Camille Bomverde era uma garota diferente. Não era da calçada e nem de luxo. Era digamos, peculiar. Subjetivo, não? Mas na verdade, é bem simples. Camille só transava com dois ao mesmo tempo. Sempre! Se viesse um pobre coitado solitário, ela botava pra engrossar as canelas. Podiam ser dois homens, duas mulheres, um casal hétero… Mas tinham que ser dois. Camille Bomverde fazia questão de gozar. Amava seu trabalho. Sabia fazer como ninguém, recebia uma boa grana e uma deliciosa descarga energética completa.
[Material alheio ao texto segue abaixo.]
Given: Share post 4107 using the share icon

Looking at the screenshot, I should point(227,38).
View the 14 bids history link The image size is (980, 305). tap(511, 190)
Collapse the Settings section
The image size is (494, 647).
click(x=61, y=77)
Enquanto um fodia, enfiando dedo, língua ou pau, o outro ser humano fazia o sexo oral. Camille entregava o corpo ali, na boca e no contorno de estranhos pagantes. Era divino, descabido, mas muito bem medido. Camille Bomverde montou assim, um cardápio de combos. Esse descrito agora, era o combo um. Os combos dois e três, envolviam mais pessoas. Aqueles que ficariam em seus seios e boca. Outros a quem Camille só assistiria. Como uma crítica de teatro, como uma voyer de alto calibre. A moça era de fato realizada e feliz. E não escondia. Todos sabiam. Sentia orgulho. Estranhamente, mas sentia. A família jamais compreendeu. Camille lamentava. E seguia. Torcendo narizes e acumulando gozos múltiplos e ininterruptos. Fluidos, como a vida deve ser.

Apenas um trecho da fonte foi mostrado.